その事実が心臓をより強く高鳴らせる。


「ハルは・・・ハル、は・・・前に、ダニエラさんのことについて、教えて貰ったんです」
「・・・うん」
少しだけ顔の距離をあけたまま。
綱吉の腕はハルの背中に周り、ハルの手も綱吉の胸に置かれたまま。
今にも触れあってしまいそうなほど近い距離でそっと会話を交わす。

「とても、ボンゴレを愛していた人で」
「そう、なんだ」
「はい、とてもとても、ボンゴレを、ボンゴレに付随するものを、愛していた人で」
「・・・うん」

語ってくれた人が言った。
だから、だからきっと。

「彼女が生まれ変わったら、きっとボンゴレをとても愛してくれるんでしょうね、って」
「・・・」

じっと視線を交わしたまま。
目をそらさず、見つめあったままで。

「とても素敵なことだって思いました。

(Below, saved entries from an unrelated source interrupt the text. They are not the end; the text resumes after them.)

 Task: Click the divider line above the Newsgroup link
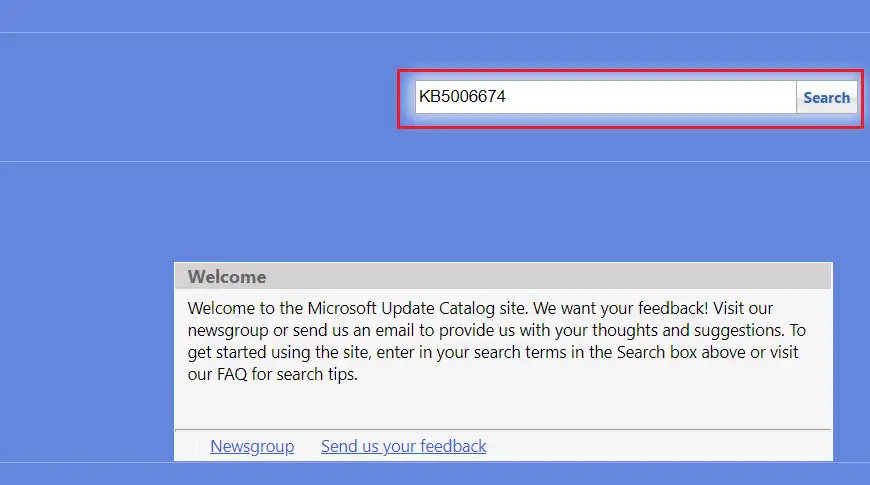(x=503, y=430)
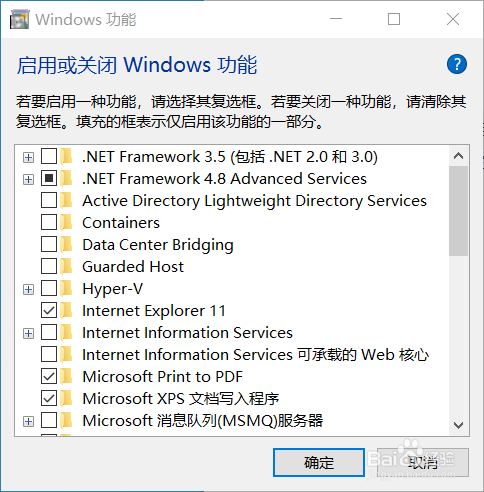Expand the .NET Framework 3.5 tree node
Viewport: 484px width, 492px height.
pyautogui.click(x=29, y=157)
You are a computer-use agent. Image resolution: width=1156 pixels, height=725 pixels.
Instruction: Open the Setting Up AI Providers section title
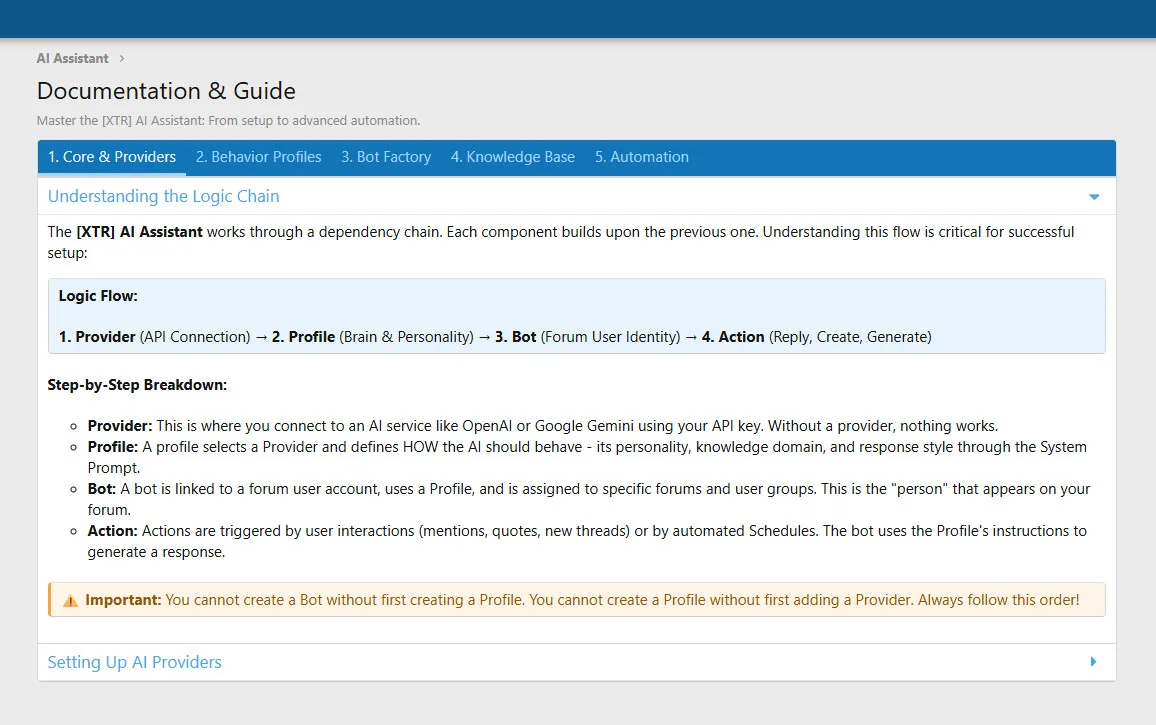pos(135,662)
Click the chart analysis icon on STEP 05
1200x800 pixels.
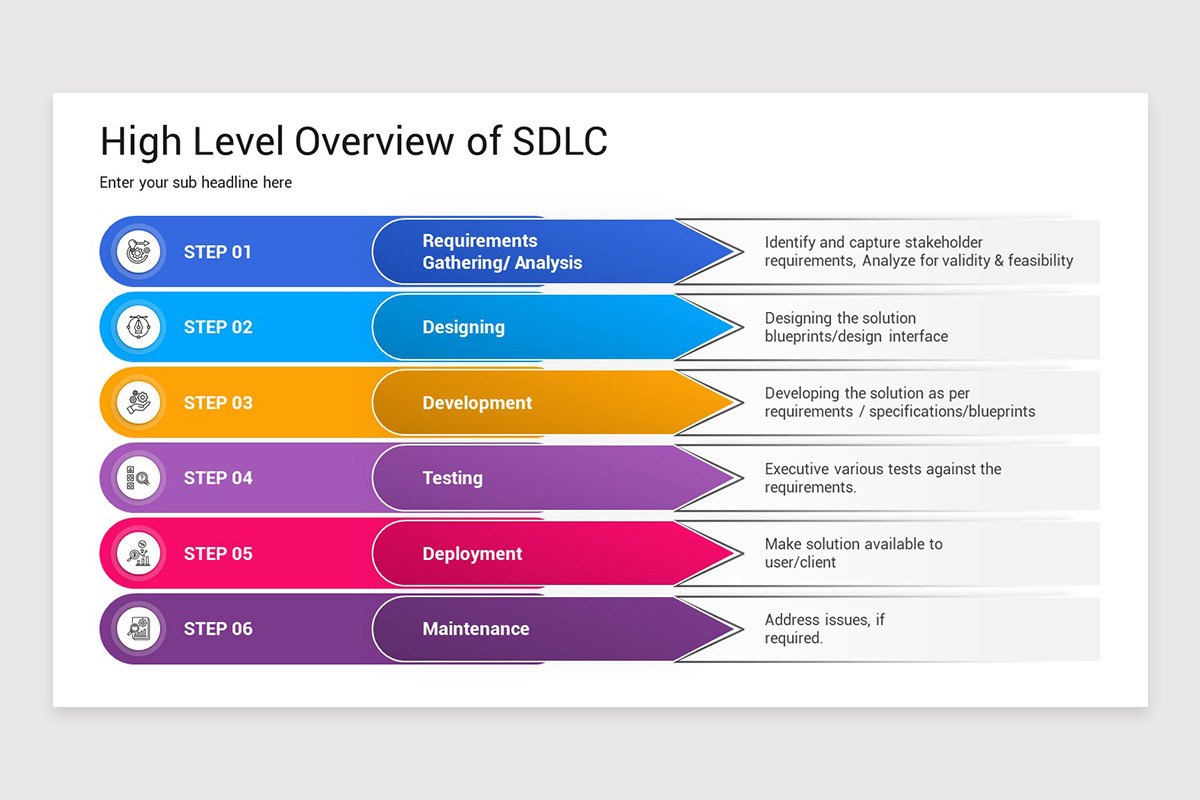pos(137,553)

生まれ変わっても好きな気持ちが変わらないなんて」
「・・・うん」
「でも・・・でも、ハルがそうだって聞いて」
「うん」
「―――怖く、なったんです」

視界が滲む。
胸の奥からこみ上げるものに、思わずしゃくりあげた。
声が、震えてまともに言葉が出ない。

恐ろしかった。
そんなことないと思いながらも、怖くて怖くて仕方がなかった。

もしかして、もしかしたら。
ううん、そんなことない、絶対に。
絶対に?
・・・でも、もしかしたら。

ぐるぐると廻る思考を止めることが出来なくて。
デスティニーだなんて笑いながらも怖くて震えていた。


もしかしたら、この想いですら、そのせいなんじゃないかって。


ボンゴレを、とても愛していた人だという。
ボンゴレに付随するものすらも、愛していた人だという。
生まれ変わってもきっと、彼女はボンゴレを、ボンゴレに付随するものを愛しただろうという。


なら、この気持ちは。



「ハルが、ツナさんを好きなのも、ダニエラがボンゴレを愛していたからじゃないかって」


怖くて、怖くて仕方がなかったんです。